Trial 体験申込
未分類 2024.08.06

#029 肥満になりにくい1日の生活行動とは?(補足編)

前回の補足として、減量を目標として肥満になりにくい生活習慣を考えてみたいと思います。

■カロリーの制限(コントロール)

減量の基本は、摂取カロリー(−)と消費カロリー(+)のバランスです。

摂取カロリーの制限の注意点は、「継続の難しさ」と「低栄養」です。

「継続の難しさ」と「低栄養」には、減量のペースから判断することをおすすめしています。

おすすめする減量のペースは、1ヶ月で体重の2〜4%の減量ペースです。それ以上のペースは、減量の数値(客観的な結果)以上に精神的なキツさ(主観的な結果)や身体の適応反応を不均衡状態にするため、リバウンドや体調不良、免疫力の低下が見られます。

短期的な摂取カロリー制限における減量は一時的な効果は見られますが長期的には効果が見られにくく、「やせる」というよりは「やつれる」という表現が正しいと私は考えています。

具体的には、標準的な身体活動レベルの場合(長時間のデスクワーカーではない人)の年齢:30〜49歳、男性:約2700kcal消費カロリー/日、女性:約2050kcal消費カロリー/日です。

内訳として、基礎代謝(約60%)+運動消費(約30%)+食物消化(約10%)です。

運動不足(運動消費がない)になると摂取カロリーの余剰分ができてしまいます。

摂取カロリーを全て消費できなかった場合の余ったカロリーを体脂肪として蓄積されます。

また、睡眠の質を向上させることで生活リズム(食事や運動習慣)が整い総摂取カロリー量(±0)を抑え、消費カロリー(+)を増やす健康維持や減量に必要なカロリーバランスをとりやすくなるため睡眠はとても大切です。

上記の通り、カロリー制限の継続は、急激な摂取制限によるエネルギー消費を抑えることによる適応現象(エネルギー不足から体脂肪を維持しようする)と体重減少の停滞期によるリバウンド(心理的ストレスによる我慢の限界)に注意が必要です(汎適応症候群)

### 演習問題:
1. 肥満と減量に関する本文のうち、「減量の基本は、摂取カロリー(−)と消費カロリー(+)のバランスです。」から「ドや体調不良、免疫力の低下が見られます。」までを一字一句違えずに書き写してください。
2. 肥満と減量に関する本文において、1日の消費カロリーの内訳として挙げられている項目を、それぞれの割合とともにすべて列挙してください。
記録は本文とは別個の資料です。

[保存項目]

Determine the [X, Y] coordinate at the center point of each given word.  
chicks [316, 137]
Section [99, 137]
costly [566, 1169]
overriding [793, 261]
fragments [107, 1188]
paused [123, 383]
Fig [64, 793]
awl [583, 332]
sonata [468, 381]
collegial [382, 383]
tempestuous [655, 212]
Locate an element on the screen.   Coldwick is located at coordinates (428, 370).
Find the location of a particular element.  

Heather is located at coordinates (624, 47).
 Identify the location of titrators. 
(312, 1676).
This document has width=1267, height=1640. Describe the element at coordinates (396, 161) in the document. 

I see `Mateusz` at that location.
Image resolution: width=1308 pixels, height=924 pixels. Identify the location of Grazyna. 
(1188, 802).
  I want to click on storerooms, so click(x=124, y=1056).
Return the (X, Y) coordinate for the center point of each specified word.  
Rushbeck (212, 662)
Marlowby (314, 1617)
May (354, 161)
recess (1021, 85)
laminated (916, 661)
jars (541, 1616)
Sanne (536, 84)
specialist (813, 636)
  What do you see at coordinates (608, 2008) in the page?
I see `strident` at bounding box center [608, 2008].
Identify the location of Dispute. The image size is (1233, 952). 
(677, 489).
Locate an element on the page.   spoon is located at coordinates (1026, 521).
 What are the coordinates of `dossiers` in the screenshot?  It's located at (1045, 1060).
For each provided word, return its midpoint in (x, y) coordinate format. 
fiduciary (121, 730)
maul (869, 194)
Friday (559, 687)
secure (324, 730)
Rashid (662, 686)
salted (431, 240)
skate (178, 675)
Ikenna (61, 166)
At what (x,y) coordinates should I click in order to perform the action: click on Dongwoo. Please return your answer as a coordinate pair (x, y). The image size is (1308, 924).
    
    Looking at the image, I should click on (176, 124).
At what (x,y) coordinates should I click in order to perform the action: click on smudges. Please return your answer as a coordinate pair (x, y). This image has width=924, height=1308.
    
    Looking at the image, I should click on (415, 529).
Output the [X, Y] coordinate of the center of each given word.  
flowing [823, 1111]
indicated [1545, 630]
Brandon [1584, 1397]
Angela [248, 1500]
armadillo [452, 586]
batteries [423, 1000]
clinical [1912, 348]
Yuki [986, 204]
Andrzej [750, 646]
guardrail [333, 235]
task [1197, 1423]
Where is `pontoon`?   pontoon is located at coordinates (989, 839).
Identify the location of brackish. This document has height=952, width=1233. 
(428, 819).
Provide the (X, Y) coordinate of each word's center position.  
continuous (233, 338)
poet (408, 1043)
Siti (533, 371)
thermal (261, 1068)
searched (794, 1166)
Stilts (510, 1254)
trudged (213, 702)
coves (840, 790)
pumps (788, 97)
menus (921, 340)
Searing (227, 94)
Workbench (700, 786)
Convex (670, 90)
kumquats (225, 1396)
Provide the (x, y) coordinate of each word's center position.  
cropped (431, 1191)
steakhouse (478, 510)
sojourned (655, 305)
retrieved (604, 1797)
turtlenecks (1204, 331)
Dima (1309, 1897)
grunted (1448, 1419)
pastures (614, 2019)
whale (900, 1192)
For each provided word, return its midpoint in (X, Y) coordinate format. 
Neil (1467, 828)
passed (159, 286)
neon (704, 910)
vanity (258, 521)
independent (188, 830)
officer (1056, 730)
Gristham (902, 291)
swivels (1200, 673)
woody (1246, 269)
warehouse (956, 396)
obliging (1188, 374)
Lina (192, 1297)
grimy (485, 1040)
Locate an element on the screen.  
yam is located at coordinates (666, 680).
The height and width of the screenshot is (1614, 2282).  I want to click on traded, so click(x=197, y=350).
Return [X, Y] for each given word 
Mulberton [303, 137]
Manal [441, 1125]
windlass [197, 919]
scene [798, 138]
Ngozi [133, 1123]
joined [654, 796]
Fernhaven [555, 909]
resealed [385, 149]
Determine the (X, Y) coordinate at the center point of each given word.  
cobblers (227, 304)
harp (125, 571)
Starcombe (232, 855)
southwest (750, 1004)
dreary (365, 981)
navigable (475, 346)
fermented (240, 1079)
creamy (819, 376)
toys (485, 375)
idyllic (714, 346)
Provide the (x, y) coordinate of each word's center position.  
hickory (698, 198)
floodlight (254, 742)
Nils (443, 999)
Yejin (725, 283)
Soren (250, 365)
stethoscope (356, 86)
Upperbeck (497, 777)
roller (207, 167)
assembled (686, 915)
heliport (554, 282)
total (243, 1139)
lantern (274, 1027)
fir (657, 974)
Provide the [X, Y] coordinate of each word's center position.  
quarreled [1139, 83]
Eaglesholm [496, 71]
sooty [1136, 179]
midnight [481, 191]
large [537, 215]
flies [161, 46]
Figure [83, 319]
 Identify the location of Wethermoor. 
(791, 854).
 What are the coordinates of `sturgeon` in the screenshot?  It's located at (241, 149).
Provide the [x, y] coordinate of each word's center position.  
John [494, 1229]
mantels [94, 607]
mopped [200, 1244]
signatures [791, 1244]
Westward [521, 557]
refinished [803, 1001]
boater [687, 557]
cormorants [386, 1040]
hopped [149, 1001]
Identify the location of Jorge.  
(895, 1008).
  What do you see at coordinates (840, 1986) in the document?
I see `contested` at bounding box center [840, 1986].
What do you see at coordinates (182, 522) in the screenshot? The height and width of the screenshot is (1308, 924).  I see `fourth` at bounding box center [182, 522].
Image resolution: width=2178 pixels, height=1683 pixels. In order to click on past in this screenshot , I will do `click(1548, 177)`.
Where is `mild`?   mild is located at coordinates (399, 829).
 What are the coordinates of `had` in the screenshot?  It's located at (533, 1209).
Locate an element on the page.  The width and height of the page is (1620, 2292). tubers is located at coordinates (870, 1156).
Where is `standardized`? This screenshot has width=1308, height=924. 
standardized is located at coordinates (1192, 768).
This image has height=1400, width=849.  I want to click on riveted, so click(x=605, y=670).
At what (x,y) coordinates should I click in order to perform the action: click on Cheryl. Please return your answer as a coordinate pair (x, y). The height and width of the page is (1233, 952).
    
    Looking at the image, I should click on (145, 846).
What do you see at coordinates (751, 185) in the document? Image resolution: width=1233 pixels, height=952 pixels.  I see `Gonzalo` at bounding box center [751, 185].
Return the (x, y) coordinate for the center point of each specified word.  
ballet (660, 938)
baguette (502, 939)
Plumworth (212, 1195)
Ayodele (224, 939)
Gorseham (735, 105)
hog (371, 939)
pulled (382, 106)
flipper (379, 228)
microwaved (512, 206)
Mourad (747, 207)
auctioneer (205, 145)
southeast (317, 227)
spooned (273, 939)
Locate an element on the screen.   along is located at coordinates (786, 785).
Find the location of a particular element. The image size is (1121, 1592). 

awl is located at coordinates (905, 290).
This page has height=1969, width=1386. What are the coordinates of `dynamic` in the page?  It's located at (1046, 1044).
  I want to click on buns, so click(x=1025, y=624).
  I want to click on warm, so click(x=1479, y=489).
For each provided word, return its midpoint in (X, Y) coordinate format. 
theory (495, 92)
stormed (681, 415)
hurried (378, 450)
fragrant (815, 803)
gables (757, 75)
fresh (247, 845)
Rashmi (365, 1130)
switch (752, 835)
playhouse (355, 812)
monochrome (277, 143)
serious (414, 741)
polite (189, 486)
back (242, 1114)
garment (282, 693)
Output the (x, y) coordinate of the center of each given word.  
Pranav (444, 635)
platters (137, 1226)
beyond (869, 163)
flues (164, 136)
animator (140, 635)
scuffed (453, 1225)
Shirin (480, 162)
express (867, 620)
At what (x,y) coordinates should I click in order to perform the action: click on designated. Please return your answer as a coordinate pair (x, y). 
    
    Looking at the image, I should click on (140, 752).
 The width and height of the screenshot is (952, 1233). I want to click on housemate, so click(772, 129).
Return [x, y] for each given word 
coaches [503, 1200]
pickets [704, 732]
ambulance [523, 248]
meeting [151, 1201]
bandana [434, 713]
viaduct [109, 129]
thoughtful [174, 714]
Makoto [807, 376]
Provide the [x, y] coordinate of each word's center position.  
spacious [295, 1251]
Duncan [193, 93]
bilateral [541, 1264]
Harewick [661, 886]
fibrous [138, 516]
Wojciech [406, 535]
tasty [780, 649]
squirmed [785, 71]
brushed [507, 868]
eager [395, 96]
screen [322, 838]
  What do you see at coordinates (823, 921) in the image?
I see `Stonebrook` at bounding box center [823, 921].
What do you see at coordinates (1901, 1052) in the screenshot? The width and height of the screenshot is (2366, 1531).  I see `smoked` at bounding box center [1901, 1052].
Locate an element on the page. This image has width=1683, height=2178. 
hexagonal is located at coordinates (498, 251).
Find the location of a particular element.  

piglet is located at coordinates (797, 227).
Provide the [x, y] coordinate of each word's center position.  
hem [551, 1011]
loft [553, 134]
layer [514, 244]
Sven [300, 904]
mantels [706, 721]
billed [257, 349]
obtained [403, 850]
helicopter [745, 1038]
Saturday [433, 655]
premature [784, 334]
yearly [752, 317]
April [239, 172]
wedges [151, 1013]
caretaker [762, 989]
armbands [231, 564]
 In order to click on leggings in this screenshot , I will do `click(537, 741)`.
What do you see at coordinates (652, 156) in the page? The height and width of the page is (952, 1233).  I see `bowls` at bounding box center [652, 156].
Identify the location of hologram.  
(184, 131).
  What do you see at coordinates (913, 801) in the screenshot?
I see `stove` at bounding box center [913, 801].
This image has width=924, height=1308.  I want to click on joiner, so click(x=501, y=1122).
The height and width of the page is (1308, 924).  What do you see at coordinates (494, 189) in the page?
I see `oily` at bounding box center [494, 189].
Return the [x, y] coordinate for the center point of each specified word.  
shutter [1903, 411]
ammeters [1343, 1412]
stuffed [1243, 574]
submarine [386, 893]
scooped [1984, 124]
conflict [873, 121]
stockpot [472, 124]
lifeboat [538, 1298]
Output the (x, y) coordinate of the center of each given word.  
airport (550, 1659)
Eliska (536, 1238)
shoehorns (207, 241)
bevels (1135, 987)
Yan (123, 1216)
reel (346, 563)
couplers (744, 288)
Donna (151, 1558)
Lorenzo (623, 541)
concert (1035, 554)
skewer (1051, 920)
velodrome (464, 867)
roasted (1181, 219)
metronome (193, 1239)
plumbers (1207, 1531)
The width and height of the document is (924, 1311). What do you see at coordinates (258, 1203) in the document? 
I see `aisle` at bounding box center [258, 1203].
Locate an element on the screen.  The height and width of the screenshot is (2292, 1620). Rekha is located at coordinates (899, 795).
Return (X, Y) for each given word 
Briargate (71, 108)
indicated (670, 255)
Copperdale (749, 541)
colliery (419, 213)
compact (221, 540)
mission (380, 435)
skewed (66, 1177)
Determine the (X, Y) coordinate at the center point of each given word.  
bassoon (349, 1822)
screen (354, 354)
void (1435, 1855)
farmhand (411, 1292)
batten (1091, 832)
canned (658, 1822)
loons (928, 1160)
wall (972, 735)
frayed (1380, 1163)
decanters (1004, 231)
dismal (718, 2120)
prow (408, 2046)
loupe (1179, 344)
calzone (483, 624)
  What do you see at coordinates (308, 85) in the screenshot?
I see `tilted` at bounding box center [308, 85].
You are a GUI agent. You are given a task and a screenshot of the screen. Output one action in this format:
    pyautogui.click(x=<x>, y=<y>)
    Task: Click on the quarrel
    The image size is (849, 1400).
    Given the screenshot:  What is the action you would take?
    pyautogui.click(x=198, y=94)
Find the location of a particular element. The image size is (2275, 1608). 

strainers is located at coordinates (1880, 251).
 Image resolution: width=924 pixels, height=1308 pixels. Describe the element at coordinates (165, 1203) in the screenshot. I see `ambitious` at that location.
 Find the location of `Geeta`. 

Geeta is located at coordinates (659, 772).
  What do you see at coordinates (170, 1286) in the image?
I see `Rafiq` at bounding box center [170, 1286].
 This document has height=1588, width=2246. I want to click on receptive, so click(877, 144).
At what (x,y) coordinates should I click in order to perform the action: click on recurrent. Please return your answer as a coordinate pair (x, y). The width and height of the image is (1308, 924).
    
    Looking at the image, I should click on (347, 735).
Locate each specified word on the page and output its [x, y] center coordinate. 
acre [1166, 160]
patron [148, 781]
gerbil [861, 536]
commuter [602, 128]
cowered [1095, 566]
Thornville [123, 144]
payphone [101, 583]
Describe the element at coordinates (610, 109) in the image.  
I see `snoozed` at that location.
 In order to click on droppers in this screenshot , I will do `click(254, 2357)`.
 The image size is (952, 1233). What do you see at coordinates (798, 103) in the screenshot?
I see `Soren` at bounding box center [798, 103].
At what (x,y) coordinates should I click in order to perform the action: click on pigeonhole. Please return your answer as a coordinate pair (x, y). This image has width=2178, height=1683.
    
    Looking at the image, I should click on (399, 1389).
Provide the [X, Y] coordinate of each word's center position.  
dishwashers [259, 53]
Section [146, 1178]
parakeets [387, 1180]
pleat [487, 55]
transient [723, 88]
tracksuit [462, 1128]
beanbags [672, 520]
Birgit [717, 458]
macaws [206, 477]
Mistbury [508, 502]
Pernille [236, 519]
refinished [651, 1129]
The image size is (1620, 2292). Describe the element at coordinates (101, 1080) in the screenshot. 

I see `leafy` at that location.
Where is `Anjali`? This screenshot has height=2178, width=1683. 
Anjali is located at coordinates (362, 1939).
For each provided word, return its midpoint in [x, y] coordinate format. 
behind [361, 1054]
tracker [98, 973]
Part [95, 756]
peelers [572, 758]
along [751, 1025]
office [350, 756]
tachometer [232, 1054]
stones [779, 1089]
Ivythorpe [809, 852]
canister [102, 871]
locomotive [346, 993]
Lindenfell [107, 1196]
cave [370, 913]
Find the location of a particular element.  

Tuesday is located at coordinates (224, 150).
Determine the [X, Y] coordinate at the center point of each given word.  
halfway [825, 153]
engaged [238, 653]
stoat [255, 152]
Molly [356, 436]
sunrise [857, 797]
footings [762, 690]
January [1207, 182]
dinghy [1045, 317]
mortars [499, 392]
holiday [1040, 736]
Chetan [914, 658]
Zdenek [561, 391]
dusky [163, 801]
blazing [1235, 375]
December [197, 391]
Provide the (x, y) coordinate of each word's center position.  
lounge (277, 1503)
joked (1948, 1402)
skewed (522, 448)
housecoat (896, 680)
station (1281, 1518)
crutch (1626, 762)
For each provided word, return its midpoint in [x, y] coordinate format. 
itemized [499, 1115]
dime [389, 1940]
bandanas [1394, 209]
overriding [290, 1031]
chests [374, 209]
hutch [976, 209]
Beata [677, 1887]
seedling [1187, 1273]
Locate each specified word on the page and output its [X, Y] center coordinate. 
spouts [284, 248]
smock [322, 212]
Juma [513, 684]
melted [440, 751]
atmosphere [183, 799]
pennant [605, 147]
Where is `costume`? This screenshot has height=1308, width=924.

### 各設問の解答:
1.
減量の基本は、摂取カロリー(−)と消費カロリー(+)のバランスです。

摂取カロリーの制限の注意点は、「継続の難しさ」と「低栄養」です。

「継続の難しさ」と「低栄養」には、減量のペースから判断することをおすすめしています。

おすすめする減量のペースは、1ヶ月で体重の2〜4%の減量ペースです。それ以上のペースは、減量の数値(客観的な結果)以上に精神的なキツさ(主観的な結果)や身体の適応反応を不均衡状態にするため、リバウンドや体調不良、免疫力の低下が見られます。

2.
基礎代謝(約60%)
運動消費(約30%)
食物消化(約10%)